Source material Start Marker
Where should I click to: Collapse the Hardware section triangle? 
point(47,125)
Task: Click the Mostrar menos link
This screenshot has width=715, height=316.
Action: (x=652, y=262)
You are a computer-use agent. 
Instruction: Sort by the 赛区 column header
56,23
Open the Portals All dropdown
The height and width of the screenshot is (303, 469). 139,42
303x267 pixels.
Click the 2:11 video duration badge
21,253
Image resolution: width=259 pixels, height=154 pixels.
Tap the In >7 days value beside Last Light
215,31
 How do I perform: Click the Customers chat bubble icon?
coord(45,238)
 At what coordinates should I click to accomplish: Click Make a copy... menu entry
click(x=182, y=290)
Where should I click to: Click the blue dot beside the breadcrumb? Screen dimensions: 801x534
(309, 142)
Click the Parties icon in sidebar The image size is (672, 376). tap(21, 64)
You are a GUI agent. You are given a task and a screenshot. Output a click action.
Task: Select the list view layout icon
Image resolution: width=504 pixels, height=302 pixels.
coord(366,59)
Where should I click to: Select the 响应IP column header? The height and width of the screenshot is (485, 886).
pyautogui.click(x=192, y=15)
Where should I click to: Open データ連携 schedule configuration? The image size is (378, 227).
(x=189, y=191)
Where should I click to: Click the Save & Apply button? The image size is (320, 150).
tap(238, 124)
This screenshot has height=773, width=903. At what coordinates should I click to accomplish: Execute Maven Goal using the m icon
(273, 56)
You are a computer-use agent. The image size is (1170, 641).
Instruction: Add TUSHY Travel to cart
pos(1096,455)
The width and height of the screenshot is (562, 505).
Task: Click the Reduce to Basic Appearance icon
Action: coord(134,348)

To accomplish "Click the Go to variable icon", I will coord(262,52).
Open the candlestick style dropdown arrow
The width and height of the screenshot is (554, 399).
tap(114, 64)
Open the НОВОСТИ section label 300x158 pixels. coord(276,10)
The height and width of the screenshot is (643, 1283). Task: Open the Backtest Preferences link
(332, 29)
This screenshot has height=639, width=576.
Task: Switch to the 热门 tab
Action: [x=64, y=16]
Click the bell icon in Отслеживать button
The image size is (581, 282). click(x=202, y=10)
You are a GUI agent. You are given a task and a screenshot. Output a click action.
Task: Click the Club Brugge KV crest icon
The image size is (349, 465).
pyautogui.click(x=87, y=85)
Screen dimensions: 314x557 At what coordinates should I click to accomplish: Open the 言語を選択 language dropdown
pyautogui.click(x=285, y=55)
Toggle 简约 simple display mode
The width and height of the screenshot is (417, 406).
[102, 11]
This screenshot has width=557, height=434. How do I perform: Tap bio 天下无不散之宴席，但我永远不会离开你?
Source material End Marker
Look through the entries above. Extract each line with the word "agent".

You are a computer-use agent. 
You are a GUI agent. You are given a task and a screenshot. Output a click action.
You are a computer-use agent. The image size is (1170, 641).
You are a GUI agent. You are given a task and a screenshot. Output a click action.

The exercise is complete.